§ Task description:
Exactly the lines from the opening of the records through the line containing "Task: Toggle the" should be copied, with both included.

• • • • •

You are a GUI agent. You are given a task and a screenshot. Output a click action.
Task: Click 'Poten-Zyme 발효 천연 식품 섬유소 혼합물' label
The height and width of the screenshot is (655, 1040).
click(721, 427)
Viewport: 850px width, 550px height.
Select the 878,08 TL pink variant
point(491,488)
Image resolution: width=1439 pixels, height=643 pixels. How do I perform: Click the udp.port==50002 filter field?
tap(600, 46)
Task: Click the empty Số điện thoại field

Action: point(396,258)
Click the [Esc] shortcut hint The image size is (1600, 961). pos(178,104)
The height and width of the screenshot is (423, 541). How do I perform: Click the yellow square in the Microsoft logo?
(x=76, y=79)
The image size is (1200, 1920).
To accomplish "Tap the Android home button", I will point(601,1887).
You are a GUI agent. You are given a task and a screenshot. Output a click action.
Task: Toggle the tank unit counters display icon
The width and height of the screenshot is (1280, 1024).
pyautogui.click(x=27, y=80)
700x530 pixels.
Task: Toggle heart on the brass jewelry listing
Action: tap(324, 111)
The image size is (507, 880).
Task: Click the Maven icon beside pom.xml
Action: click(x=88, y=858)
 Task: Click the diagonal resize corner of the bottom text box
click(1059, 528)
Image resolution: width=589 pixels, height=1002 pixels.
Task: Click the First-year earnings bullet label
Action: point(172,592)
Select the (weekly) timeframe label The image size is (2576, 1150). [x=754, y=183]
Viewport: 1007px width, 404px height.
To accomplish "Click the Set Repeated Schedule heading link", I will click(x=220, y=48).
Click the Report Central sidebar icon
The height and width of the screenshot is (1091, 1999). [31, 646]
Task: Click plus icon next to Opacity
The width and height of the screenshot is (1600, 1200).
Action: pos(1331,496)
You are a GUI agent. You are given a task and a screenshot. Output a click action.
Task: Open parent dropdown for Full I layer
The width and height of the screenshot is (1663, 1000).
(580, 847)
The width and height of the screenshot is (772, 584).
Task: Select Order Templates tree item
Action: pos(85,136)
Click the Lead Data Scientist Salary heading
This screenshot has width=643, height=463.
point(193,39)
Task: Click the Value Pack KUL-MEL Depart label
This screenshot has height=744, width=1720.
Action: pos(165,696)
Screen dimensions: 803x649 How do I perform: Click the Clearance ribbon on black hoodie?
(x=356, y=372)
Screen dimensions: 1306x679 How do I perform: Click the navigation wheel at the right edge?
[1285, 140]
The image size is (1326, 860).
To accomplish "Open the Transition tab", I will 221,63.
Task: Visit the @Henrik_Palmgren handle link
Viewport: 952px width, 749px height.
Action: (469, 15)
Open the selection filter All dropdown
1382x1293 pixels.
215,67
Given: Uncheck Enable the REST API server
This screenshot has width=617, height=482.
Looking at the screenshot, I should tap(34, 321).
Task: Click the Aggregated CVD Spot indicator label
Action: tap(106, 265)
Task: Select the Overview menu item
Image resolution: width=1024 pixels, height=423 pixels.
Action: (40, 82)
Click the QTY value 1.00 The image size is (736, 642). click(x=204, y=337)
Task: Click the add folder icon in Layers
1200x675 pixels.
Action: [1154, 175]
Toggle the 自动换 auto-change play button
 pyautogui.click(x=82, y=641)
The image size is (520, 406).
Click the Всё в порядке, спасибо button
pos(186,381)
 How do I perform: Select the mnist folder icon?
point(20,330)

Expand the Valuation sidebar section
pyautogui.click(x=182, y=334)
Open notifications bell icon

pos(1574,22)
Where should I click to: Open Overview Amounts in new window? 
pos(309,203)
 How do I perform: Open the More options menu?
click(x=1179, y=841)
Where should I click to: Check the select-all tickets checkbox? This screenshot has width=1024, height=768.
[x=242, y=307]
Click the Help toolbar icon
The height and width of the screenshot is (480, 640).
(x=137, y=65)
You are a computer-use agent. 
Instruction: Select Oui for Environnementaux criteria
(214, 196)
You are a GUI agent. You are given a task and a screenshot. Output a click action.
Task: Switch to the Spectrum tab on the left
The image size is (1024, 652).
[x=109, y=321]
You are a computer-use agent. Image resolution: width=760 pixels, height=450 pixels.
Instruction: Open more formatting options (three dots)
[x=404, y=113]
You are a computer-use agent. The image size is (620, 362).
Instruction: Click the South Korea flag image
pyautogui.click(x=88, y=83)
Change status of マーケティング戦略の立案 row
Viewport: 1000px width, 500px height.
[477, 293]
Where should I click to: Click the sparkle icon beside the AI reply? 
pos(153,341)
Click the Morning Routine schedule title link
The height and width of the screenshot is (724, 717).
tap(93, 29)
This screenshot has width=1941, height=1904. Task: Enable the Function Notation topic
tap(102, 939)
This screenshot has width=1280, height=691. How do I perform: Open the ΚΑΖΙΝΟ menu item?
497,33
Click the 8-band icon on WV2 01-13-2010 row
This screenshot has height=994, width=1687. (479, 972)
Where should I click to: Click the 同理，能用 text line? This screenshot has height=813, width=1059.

• • • • •

§ Exercise solution:
You are a GUI agent. You are given a task and a screenshot. Output a click action.
Task: Click 'Poten-Zyme 발효 천연 식품 섬유소 혼합물' label
The height and width of the screenshot is (655, 1040).
click(721, 427)
Viewport: 850px width, 550px height.
Select the 878,08 TL pink variant
point(491,488)
Image resolution: width=1439 pixels, height=643 pixels. How do I perform: Click the udp.port==50002 filter field?
tap(600, 46)
Task: Click the empty Số điện thoại field

Action: point(396,258)
Click the [Esc] shortcut hint The image size is (1600, 961). pos(178,104)
The height and width of the screenshot is (423, 541). How do I perform: Click the yellow square in the Microsoft logo?
(x=76, y=79)
The image size is (1200, 1920).
To accomplish "Tap the Android home button", I will point(601,1887).
You are a GUI agent. You are given a task and a screenshot. Output a click action.
Task: Toggle the tank unit counters display icon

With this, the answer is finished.